You can go out with blue jeans and cowboy boots, and that high-priced bag makes it all OK," says Cece Cord, a social figure in New York who sells her crocodile handbags at Bergdorf Goodman. "A bag is sort of like a portable house. It represents you."
Making choices
Luxury analysts say the new handbag aficionados aren't necessarily middle-age or rich, and that some may defer other purchases in order to splurge. "Bags are selling to women in a wider age range than we've ever seen before," says Dana Telsey, a retail analyst with Bear, Stearns, citing customers from their 20s to their 60s and 70s. The youngest are willing to make a tradeoff, Telsey says. "Maybe it's their lunches. Or maybe it's their living quarters. They'd rather wear their paycheck."
Pamela N. Danziger, president of Unity Marketing, a consulting firm specializing in the luxury market, maintains that the majority of women buying luxury bags tend to be younger than 40 and to earn from $50,000 to $75,000 a year, or in rarer cases just over $100,000."
Those women are the most likely to be extravagant," says Danziger. They tend to sacrifice vacations, restaurant dinners and other designer fashion in favor of a luxury bag. "They are the consumers who have something to prove," she says.
Even when they know better.
"Do we really need another bag? No," says Gillian Miniter, who runs a small jewelry business from her home in New York and is married to an investment banker. Recently, Miniter, 37, splurged $3,500 for a crescent-shaped Hermes bag for reasons she is hard-pressed to explain.

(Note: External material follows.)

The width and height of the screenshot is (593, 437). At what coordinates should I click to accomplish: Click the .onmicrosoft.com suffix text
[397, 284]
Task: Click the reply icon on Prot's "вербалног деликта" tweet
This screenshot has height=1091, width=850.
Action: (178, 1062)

"It's almost like how you feel when you buy a piece of jewelry or something that just speaks to you, and when it speaks, you have to have it," she says.
Like oxygen?
The ubiquity of clutches, totes, oversized carryalls and weekend bags on designers' runways, on store shelves, in magazine ads, on the arms of celebrities and on city streets is propelling the trend. Open any fashion glossy this season, and there are pages upon pages of ads for bags, more than in recent seasons, enhancing the perception that a bag is the fashion accessory most worth having.
In department stores, handbag departments that a year ago occupied no more than a few counters of real estate, have muscled their way into full rooms, or in some cases, a significant part of the main floor's selling space.

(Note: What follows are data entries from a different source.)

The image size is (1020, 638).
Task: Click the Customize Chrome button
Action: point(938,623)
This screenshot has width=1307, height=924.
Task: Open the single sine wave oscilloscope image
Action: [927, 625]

"For some women, finding the right bag is as important as oxygen," says Wayne Mahler, fashion coordinator for Linda Dresner boutiques in New York City and Birmingham, Mich. Like other retailers interviewed, Mahler fielded hundreds of calls last season for the increasingly elusive Paddington bag, a pliant, hardware-embellished satchel made by Chloe. "It was cuckoo," he recalls. "We had people weeping on the phone, pleading: 'This is really important to me. Isn't there something you can do?'
"In contrast to some past years, there is no single "It" bag that seemingly everyone wants. Demand is more diffuse, encompassing a varied array of fall hits such as an oversized black velvet carryall from Marc Jacobs ($2,900), a countrified fringed suede carryall from Hogan ($995), a subtly weathered-looking Lanvin shoulder bag suspended from a chunky chain (about $1,200), and the Fendi Spy bag, a multipocketed style available this fall in tulle ($4,830).

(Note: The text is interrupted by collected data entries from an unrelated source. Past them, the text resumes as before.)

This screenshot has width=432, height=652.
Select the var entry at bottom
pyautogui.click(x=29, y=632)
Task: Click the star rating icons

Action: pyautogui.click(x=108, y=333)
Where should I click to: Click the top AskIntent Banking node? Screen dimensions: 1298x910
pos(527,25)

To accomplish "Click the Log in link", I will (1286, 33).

Paradoxically, even such studiously shabby materials as denim -- which has found its way into one of the year's most sought after bags, the so-called Speedy from Louis Vuitton, ($1,280), a denim carryall emblazoned with the company's "LV" mongram -- seem at times to elevate a bag's worth in the eyes of luxury shoppers. Never mind that a bag's most distinctive features -- a profusion of pockets, padlocks and chains -- are readily knocked off at every level of the market.